Of the 103,275 inpatient encounters evaluated, 50,394 (49%) were eligible for inclusion. Overall, 5,039 (10%) of included encounters involved CDI treatment (metronidazole, oral vancomycin, or fidaxomicin), with 710 (14.1%) receiving oral vancomycin or fidaxomicin. A positive test for C. difficile was identified in 396 encounters (0.8%), and 487 (1%) had an ICD-10 code for non-recurrent CDI. Per our case definition (Box 1), we identified 190 putative cases of incident, HA-CDI. Among these, 157 (83%) encounters had all three components of our case definition (anti-CDI therapy, positive laboratory test, and ICD-10 code). Of the 80 algorithm-identified HA-CDI cases that we sampled for review, 66 (83%) had all three criteria, while 9 (11%) had a positive laboratory test and no ICD-10 code, and 5 (6%) had an ICD-10 code and no positive laboratory test.

Among our chart review sample, our algorithm identified HA-CDI cases with 94% accuracy (95% CI: 88%–97%). We achieved 100% sensitivity (94%–100%), 89% specificity (81%–95%), 88% PPV (78%–94%), and 100% NPV (95%–100%). Performance of the individual algorithm components is summarized in Table 1. Adapting the initial algorithm to require a positive laboratory test (as opposed to an optional positive test if an ICD-10 code for CDI was included) improved diagnostic performance across all measures by avoiding 5 false positives, compared to the original algorithm, improving specificity to 94% (87%–98%), PPV to 93% (84% –98%), and overall accuracy to 97% (93%–99%).

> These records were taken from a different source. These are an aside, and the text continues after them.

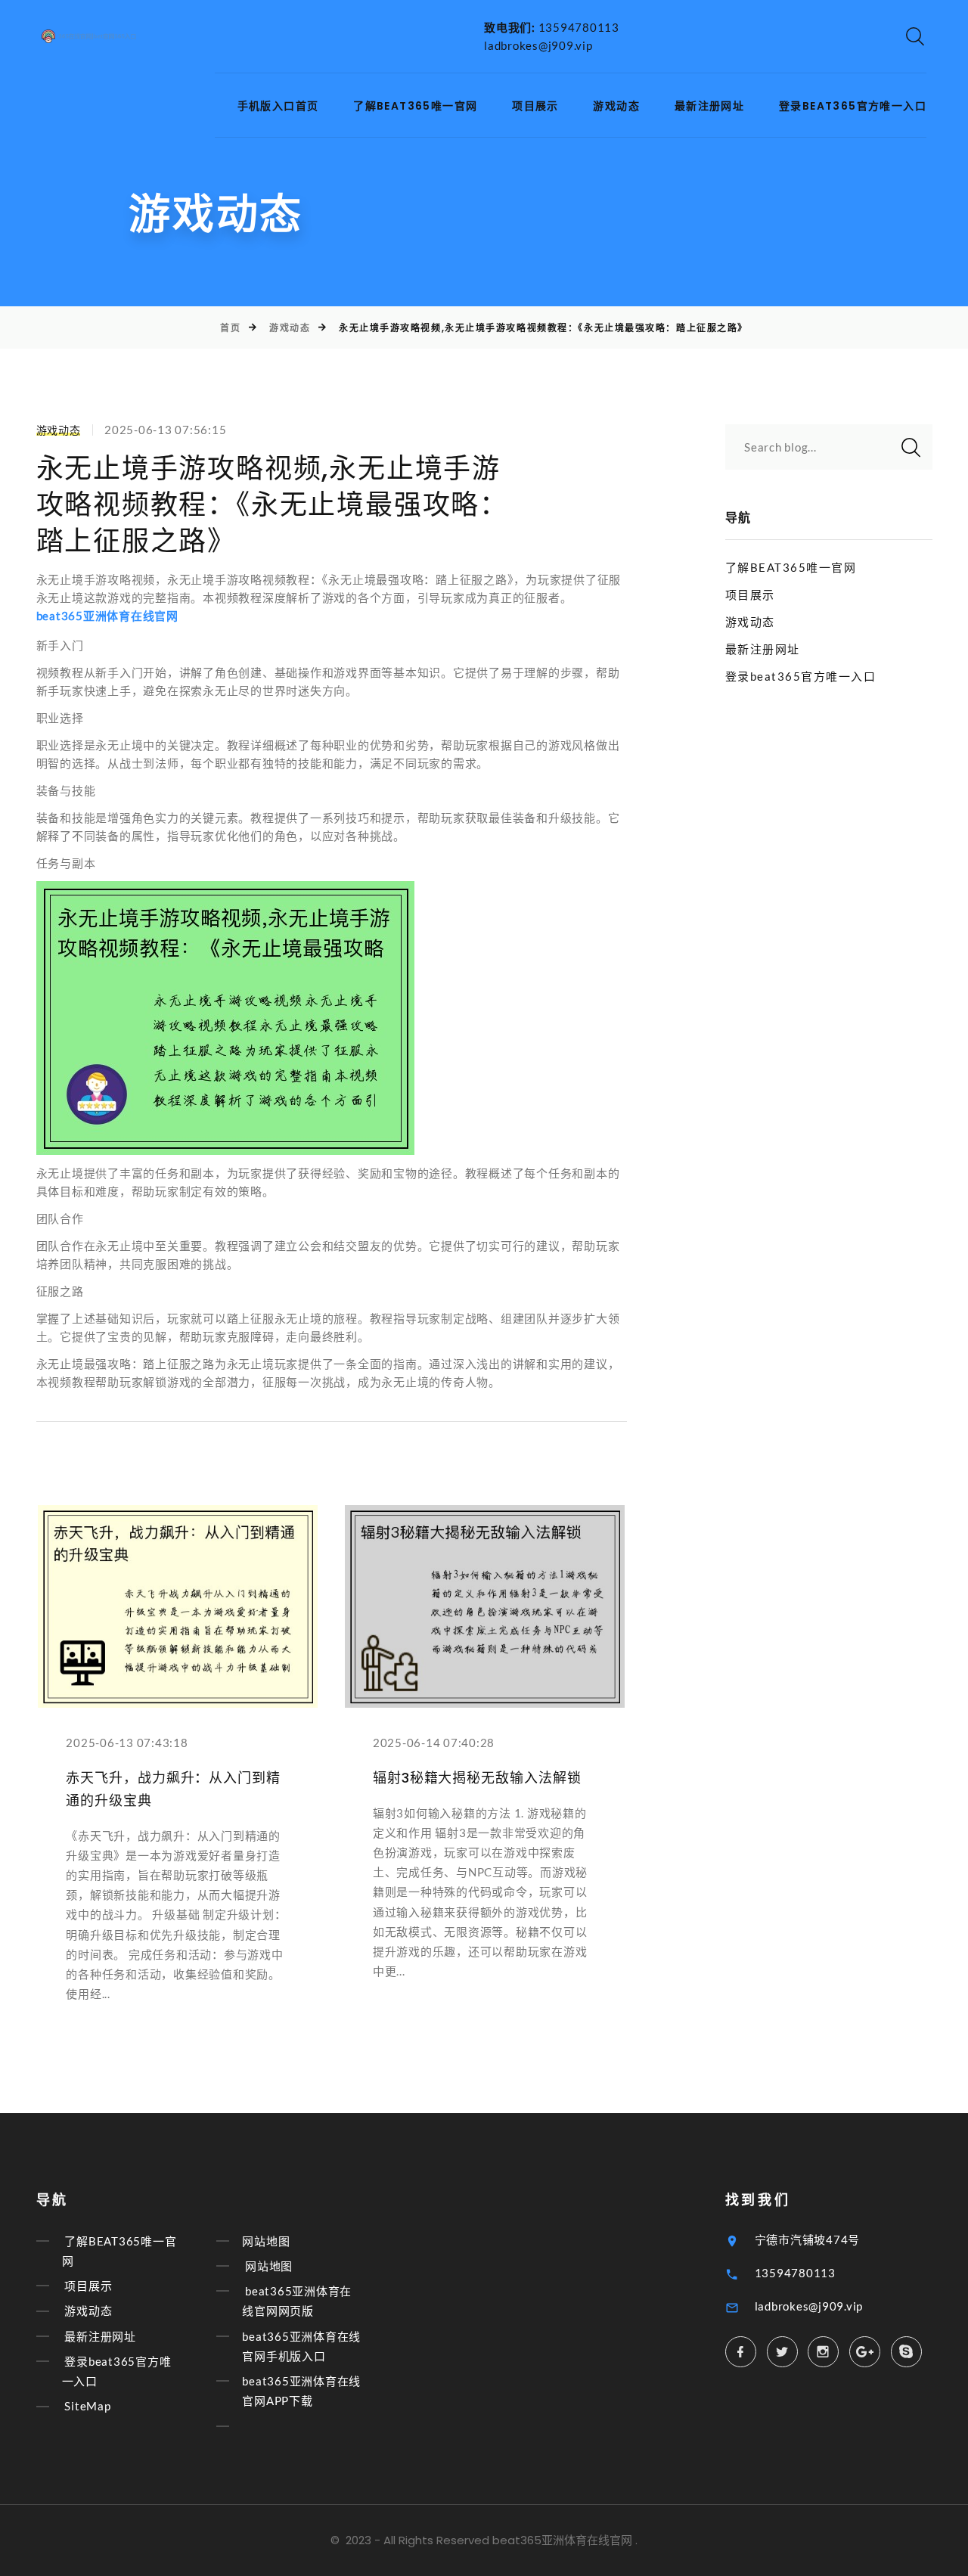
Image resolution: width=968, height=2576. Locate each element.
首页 (230, 327)
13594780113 (578, 27)
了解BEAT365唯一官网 (415, 106)
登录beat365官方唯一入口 (852, 106)
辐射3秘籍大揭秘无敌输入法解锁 (477, 1777)
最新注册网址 (709, 106)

Table 1. Diagnostic performance of our CDI algorithm and comparison of individual algorithm components among 80 algorithm-identified HA-CDI cases and 80 non-cases

Abbreviations: CI, confidence interval; PPV, positive predictive value; NPV, negative predictive value.

Discussion

Our study suggests that the best strategy to identify inpatient HA-CDI cases relies on a combination of drug administration and laboratory testing test; use of ICD-10 code data does not improve case identification. Requiring a positive C. difficile laboratory test further improved the diagnostic accuracy by avoiding 5 false positives, and use of multiple components performed better than any individual component.

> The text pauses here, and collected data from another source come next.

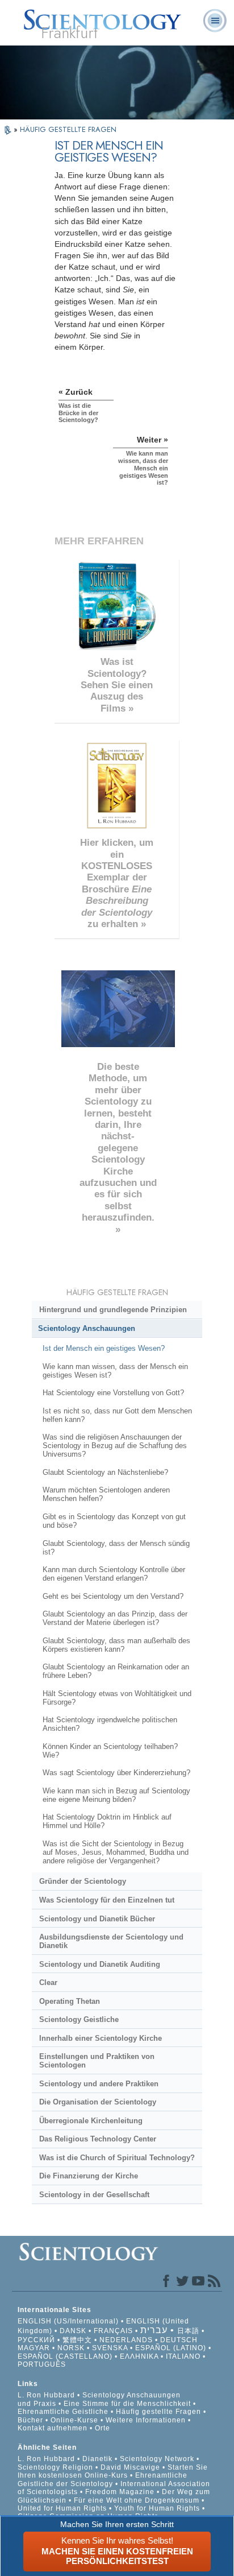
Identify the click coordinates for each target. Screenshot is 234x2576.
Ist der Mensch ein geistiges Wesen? (104, 1348)
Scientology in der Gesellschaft (94, 2194)
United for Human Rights (63, 2508)
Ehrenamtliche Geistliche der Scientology (102, 2479)
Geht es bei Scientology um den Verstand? (113, 1596)
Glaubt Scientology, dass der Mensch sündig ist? (116, 1547)
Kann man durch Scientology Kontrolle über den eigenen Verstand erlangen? (114, 1573)
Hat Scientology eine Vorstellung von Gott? (113, 1392)
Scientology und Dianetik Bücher (97, 1919)
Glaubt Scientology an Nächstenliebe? (105, 1472)
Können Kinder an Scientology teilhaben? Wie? (110, 1750)
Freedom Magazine (119, 2492)
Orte (102, 2428)
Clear (48, 1982)
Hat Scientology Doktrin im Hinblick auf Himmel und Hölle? (107, 1821)
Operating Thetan (69, 2001)
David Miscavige (130, 2467)
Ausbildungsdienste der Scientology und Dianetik (111, 1941)
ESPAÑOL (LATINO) (170, 2348)
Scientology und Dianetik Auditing (99, 1964)
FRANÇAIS (113, 2331)
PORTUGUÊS (42, 2364)
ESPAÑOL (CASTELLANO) (65, 2356)
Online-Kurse (76, 2420)
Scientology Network (157, 2459)
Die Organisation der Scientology (97, 2102)
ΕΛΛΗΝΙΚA (139, 2356)
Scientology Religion (55, 2467)
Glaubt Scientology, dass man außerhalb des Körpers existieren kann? (116, 1644)
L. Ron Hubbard (46, 2395)
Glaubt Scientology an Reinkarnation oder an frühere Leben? (116, 1671)
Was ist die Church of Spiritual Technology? (117, 2157)
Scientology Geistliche (79, 2019)
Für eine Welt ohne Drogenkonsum (136, 2500)
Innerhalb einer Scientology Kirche (100, 2038)
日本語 (188, 2331)
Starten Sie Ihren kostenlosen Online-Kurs (113, 2471)
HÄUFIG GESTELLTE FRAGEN (68, 129)
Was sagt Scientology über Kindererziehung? (116, 1772)
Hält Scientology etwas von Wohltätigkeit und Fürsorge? (117, 1697)
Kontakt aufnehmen (52, 2428)
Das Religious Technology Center (97, 2139)
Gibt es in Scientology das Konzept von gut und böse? (114, 1520)
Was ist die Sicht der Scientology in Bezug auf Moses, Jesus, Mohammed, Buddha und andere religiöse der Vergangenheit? (116, 1852)
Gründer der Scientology (82, 1881)
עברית (154, 2330)
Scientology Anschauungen (86, 1328)
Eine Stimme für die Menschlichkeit (127, 2404)
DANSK (73, 2331)
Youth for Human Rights (158, 2508)
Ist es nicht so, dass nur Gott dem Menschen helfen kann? (117, 1415)
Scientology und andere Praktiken (98, 2083)
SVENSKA (110, 2348)
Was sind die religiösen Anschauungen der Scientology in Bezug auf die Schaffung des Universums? (115, 1445)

Our study advances the methodological foundation for future retrospective epidemiologic studies of HA-CDI by providing a validated, accurate method for case identification. Much of the literature to date examines the utility of using a single component to detect cases. For example, Litvin et al. observed a “pseudo-outbreak” of CDI using a laboratory-test-only-based definition, which was, in reality, due to a faulty assay lot leading to a perceived 32% facilitywide increase in CDI incidence.^{Reference Litvin, Reske and Mayfield9} Pfister et al. reported that the ICD-10-CM code for non-recurrent CDI had 85% sensitivity and 80% PPV when applied to a provincewide (Alberta, CA) discharge database.^{Reference Pfister, Rennert-May, Ellison, Bush and Leal10} These studies identify important pitfalls of single-component case detection, thus motivating our study.

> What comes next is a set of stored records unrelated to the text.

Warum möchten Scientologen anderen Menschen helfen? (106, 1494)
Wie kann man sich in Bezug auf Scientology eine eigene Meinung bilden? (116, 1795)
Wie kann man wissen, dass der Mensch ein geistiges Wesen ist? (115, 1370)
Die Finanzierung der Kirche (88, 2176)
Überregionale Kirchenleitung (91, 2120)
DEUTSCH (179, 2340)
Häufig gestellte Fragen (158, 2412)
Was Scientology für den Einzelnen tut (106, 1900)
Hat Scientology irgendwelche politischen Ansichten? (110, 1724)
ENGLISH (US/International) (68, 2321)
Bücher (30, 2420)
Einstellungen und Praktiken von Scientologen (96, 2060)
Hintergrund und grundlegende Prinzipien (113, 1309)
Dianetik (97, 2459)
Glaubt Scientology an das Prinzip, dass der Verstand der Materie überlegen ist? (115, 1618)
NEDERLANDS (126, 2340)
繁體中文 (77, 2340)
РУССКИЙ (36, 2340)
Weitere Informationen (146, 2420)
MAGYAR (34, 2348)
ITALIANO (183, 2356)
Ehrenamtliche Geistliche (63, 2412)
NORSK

The primary limitation to this study is the assessment of the gold-standard HA-CDI diagnosis, which relies on EHR documentation and may not align with a prospective case evaluation, had that been feasible. Further assessment at additional facilities is necessary to determine if these results are generalizable, given differences in patient acuity, CDI incidence, testing, and antibiotic utilization. Additionally, while we calculated power/sample size a priori, it is possible that we underestimated our denominator for sensitivity and NPV calculations, though this would not affect our specificity and PPV calculations. Finally, we are unable to elucidate if an individual had CDI at another institution. Thus, we could be misclassifying recurrent CDI as initial episodes.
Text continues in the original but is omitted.